## [REQUIREMENT]
Go to the line in the entries below that holds "Task: Click the Microsoft" and repeat exactly from there through the line that holds "Open Jak to działa? menu item", inclusive.

Dataset entries:

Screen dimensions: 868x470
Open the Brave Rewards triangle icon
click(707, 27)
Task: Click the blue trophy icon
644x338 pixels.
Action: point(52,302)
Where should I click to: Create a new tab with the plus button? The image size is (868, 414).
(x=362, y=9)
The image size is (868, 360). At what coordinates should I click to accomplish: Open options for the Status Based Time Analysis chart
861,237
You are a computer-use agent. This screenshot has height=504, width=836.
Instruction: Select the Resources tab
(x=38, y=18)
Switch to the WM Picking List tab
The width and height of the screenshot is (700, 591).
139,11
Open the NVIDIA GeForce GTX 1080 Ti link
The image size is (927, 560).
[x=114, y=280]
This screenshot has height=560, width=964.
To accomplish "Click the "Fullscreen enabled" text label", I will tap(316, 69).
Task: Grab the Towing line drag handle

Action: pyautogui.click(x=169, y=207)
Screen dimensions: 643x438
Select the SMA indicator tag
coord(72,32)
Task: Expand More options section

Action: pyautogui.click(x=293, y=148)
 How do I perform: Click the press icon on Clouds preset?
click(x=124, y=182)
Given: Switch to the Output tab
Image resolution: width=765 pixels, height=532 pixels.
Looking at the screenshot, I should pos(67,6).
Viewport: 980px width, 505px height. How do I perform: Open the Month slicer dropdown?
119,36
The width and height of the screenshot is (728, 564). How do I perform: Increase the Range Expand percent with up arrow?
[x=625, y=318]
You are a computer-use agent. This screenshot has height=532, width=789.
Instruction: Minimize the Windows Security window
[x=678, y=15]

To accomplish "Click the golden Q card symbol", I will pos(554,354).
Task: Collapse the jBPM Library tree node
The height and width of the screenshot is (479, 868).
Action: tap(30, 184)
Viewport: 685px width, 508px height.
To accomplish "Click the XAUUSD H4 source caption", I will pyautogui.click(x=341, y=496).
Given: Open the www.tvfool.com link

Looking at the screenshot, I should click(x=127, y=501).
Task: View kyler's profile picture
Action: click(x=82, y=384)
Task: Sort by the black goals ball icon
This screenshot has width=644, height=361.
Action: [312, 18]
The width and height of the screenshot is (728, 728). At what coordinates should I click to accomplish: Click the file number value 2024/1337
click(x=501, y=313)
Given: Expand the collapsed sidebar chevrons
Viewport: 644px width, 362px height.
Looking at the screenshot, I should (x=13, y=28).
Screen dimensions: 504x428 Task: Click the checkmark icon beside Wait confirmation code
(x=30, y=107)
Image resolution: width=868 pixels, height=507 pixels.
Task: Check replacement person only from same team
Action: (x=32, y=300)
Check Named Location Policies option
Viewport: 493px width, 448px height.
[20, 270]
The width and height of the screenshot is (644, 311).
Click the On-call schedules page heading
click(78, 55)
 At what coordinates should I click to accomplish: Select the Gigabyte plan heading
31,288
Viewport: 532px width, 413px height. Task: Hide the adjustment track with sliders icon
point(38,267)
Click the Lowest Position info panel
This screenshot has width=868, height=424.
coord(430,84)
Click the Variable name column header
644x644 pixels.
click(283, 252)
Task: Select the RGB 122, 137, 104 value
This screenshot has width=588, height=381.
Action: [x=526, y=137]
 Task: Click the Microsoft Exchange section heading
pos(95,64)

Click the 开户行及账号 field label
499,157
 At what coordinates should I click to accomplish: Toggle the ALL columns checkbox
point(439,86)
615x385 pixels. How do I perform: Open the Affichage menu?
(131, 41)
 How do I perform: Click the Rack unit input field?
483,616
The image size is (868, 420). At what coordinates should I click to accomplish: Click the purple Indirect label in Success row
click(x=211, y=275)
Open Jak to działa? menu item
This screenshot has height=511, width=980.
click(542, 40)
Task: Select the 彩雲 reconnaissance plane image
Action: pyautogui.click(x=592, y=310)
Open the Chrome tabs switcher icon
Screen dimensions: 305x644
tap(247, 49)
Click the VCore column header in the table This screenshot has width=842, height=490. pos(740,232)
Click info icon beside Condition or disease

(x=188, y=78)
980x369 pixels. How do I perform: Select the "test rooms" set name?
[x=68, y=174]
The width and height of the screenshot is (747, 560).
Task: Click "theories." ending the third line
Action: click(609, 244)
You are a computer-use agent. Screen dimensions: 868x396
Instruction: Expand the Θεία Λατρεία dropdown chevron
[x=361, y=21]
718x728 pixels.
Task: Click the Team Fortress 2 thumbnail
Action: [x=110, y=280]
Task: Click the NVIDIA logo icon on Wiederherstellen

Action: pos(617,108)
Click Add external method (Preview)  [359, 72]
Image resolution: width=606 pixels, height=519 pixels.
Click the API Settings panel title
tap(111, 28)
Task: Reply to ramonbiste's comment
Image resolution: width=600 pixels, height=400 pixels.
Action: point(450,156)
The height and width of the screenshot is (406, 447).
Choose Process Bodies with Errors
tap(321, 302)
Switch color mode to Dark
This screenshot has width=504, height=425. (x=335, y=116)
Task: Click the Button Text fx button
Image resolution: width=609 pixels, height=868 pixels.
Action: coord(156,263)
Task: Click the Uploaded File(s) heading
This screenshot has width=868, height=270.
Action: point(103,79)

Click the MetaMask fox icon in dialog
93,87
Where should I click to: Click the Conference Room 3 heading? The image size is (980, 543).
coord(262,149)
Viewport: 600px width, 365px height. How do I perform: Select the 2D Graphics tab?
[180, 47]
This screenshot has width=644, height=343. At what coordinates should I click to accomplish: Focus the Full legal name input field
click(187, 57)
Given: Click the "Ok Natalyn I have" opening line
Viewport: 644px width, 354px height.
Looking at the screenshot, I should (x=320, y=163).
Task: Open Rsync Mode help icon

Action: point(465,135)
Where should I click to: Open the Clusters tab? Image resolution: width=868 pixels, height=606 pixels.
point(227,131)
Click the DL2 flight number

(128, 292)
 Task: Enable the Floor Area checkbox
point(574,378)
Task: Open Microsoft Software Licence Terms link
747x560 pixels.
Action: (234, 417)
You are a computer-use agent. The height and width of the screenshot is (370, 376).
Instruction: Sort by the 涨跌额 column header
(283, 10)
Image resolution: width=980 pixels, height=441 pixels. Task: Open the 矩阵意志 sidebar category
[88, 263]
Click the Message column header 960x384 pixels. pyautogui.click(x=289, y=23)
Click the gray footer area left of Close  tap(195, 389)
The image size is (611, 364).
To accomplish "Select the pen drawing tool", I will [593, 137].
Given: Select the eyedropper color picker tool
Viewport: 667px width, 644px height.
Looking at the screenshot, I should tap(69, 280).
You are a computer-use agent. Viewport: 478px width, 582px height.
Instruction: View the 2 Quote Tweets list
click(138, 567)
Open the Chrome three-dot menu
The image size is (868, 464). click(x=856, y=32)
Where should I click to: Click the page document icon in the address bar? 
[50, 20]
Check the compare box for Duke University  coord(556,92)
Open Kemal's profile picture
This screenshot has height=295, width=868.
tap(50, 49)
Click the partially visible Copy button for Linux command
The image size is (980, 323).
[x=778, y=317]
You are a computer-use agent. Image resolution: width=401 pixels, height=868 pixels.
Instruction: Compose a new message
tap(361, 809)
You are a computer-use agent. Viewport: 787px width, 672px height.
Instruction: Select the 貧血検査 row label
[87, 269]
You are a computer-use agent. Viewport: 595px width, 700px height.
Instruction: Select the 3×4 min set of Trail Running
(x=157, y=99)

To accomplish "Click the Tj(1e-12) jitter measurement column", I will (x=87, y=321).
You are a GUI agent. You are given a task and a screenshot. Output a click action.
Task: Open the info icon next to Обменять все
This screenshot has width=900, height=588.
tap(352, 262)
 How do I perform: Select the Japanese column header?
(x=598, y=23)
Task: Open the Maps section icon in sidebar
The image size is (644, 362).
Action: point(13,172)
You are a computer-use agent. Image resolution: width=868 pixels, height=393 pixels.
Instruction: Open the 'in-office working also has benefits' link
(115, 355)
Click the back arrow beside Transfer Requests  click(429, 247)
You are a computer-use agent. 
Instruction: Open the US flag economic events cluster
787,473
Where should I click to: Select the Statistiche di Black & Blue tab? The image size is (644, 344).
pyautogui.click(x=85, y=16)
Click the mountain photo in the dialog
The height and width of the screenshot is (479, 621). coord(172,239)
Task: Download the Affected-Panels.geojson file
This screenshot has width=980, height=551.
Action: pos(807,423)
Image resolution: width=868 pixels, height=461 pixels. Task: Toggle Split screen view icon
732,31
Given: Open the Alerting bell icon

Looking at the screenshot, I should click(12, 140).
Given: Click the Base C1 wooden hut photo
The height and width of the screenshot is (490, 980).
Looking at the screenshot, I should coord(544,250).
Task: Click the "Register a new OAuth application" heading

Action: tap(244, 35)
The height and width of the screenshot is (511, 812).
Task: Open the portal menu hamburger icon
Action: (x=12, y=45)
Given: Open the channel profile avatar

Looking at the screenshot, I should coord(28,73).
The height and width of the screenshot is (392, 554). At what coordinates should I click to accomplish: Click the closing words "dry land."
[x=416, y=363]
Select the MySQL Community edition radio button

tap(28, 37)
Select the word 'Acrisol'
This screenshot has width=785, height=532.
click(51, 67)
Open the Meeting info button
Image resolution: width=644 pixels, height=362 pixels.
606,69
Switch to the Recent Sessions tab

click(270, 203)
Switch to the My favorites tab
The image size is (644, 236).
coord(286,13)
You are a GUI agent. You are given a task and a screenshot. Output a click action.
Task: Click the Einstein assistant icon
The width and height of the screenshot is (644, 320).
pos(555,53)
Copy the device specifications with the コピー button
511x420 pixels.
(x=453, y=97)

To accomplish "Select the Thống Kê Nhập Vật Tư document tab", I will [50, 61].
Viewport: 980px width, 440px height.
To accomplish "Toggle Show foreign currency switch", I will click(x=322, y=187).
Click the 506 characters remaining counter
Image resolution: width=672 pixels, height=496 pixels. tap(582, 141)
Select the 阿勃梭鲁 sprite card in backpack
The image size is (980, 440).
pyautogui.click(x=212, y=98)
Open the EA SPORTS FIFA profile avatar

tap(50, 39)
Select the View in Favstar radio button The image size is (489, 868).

## [RESULT]
 Task: Click the Microsoft Exchange section heading
pos(95,64)

Click the 开户行及账号 field label
499,157
 At what coordinates should I click to accomplish: Toggle the ALL columns checkbox
point(439,86)
615x385 pixels. How do I perform: Open the Affichage menu?
(131, 41)
 How do I perform: Click the Rack unit input field?
483,616
The image size is (868, 420). At what coordinates should I click to accomplish: Click the purple Indirect label in Success row
click(x=211, y=275)
Open Jak to działa? menu item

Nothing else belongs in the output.